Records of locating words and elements
# # #
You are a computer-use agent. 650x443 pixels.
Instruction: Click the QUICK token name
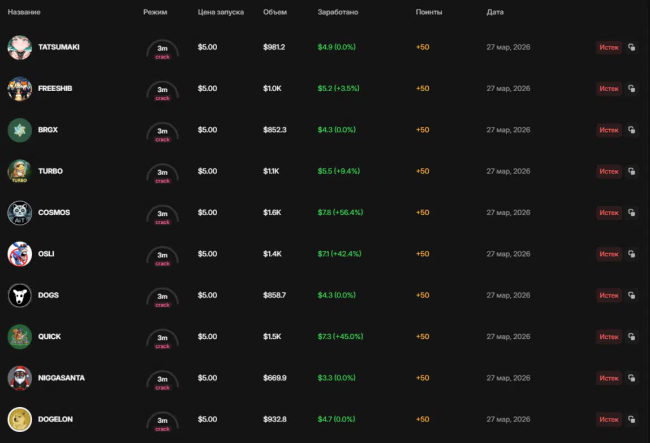coord(50,336)
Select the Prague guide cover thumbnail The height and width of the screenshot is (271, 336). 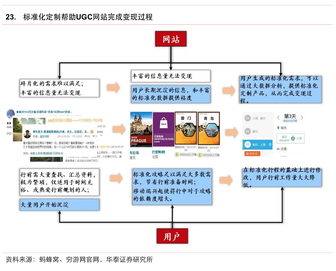point(141,129)
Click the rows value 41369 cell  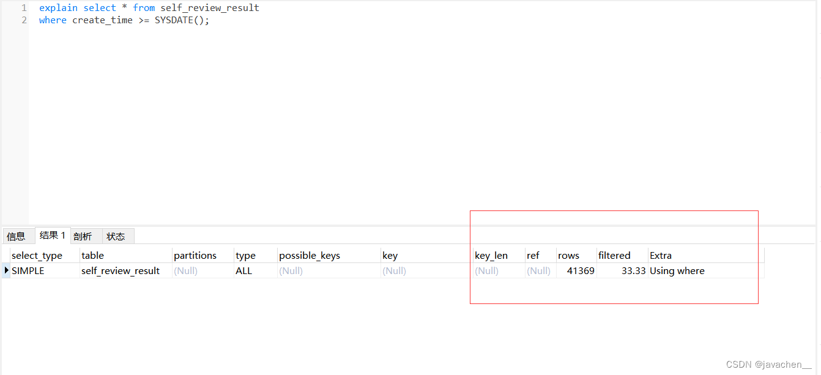pyautogui.click(x=580, y=270)
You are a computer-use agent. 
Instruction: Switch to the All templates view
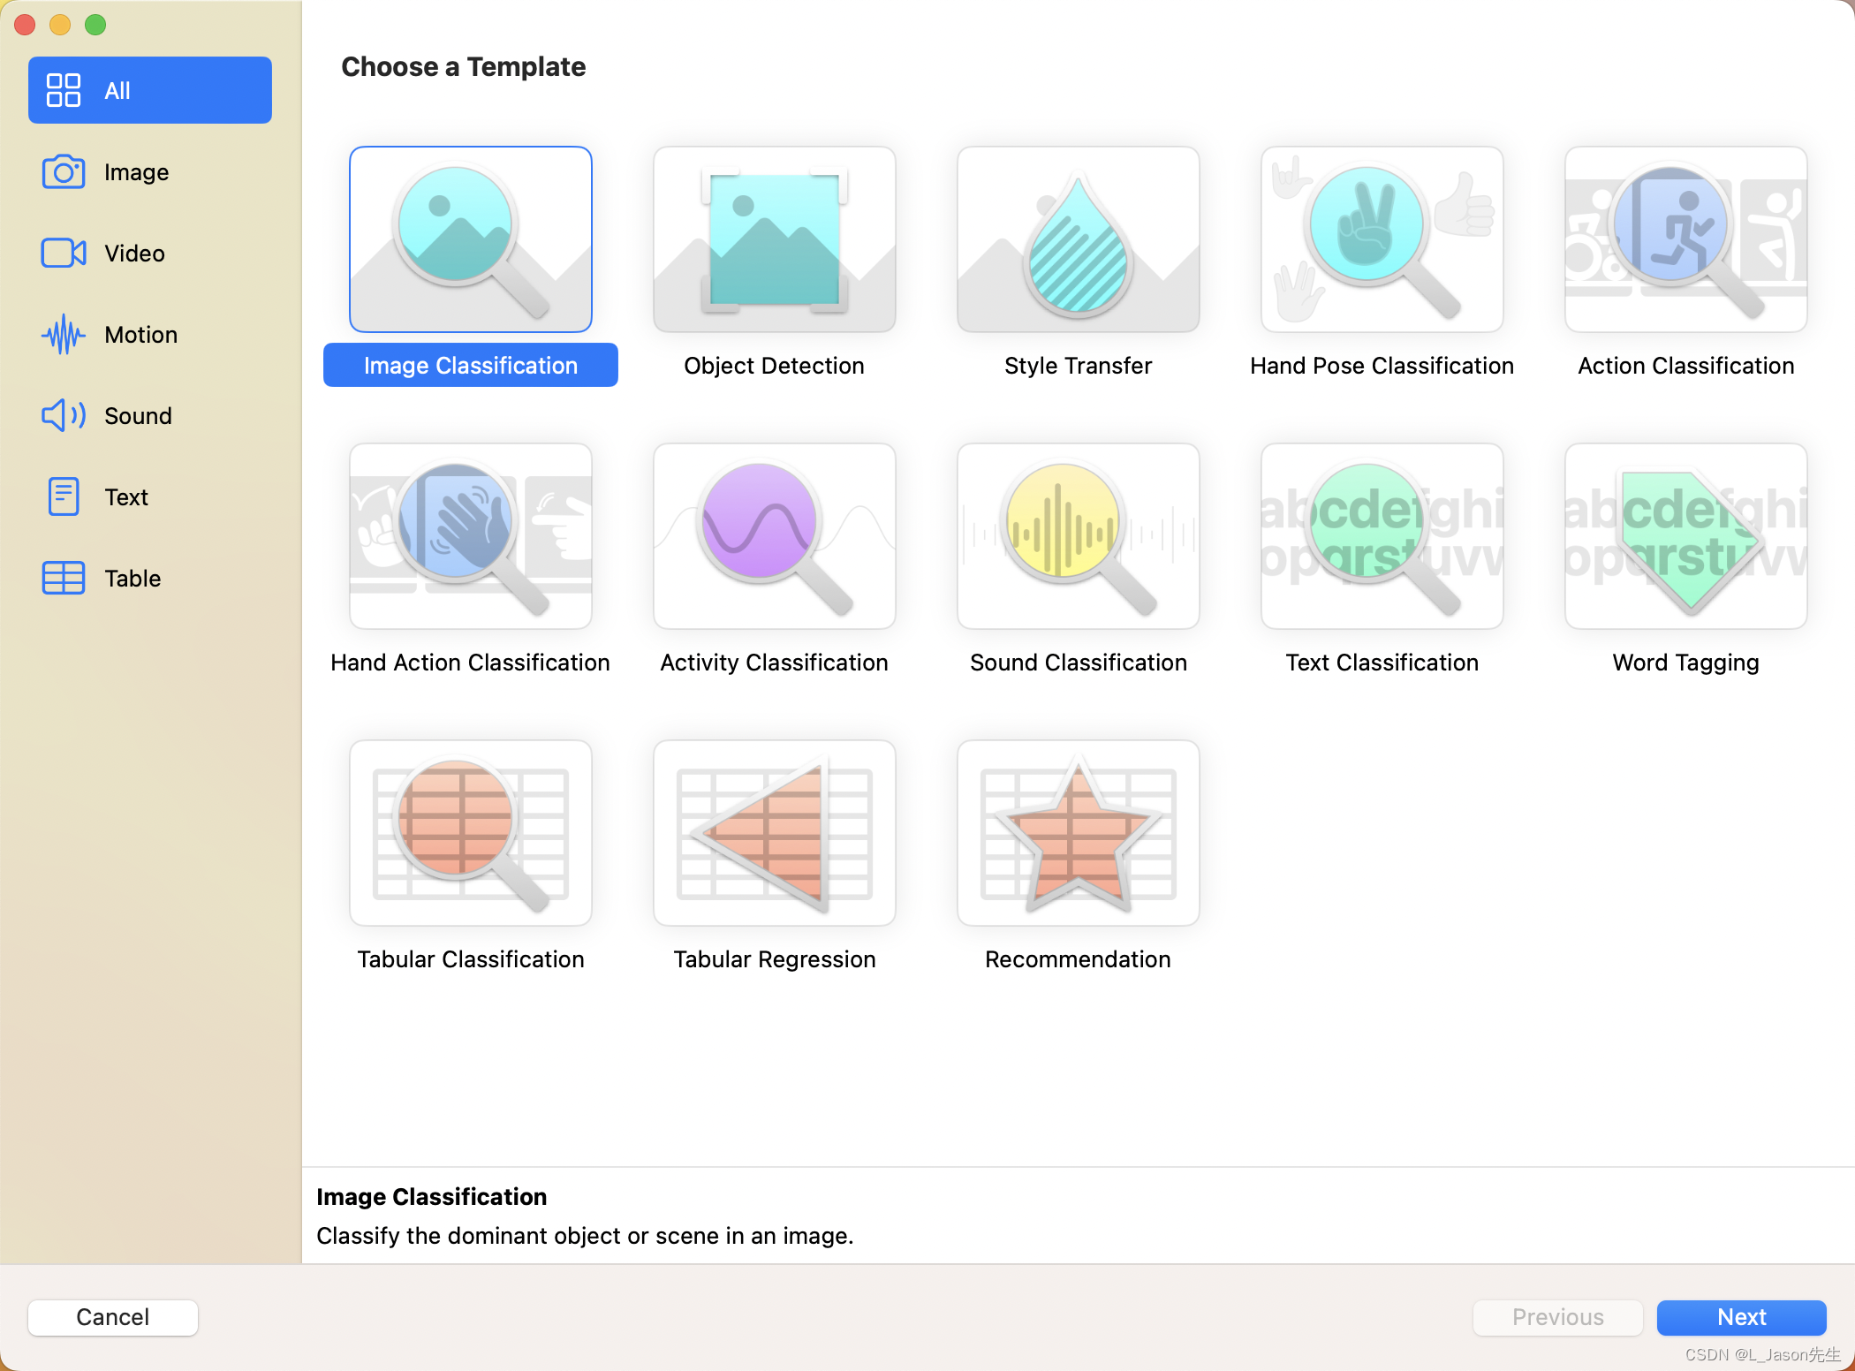[150, 89]
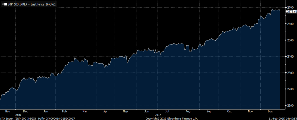The width and height of the screenshot is (297, 120).
Task: Click the 2400 price axis label
Action: point(290,56)
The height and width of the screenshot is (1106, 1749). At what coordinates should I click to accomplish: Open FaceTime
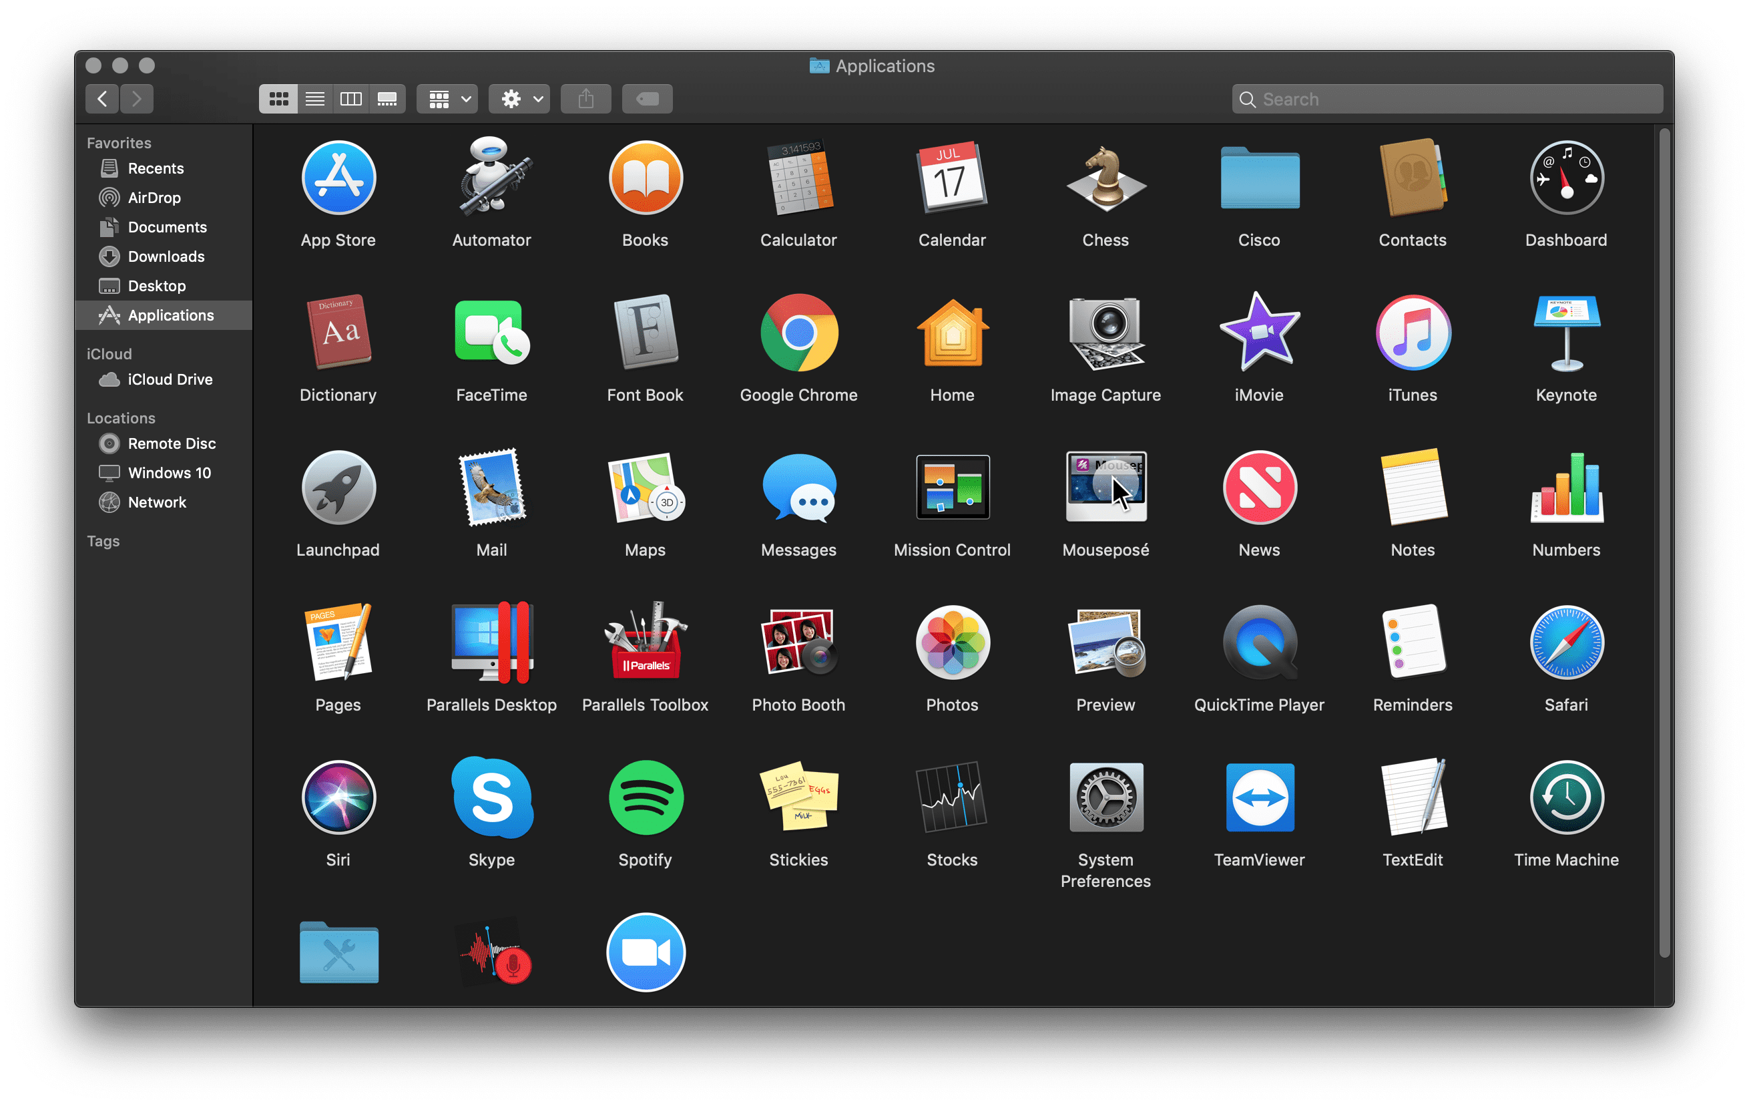(491, 334)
# # #
(Work to complete) Please begin at the line that has "The height and width of the screenshot is (1106, 1749)." and stop after the last line, then rewrite those lines with "FaceTime" replaced by "Safari" and leave the pictures out.

(Answer below)
The height and width of the screenshot is (1106, 1749). At what coordinates should I click to accomplish: Open Safari
(491, 334)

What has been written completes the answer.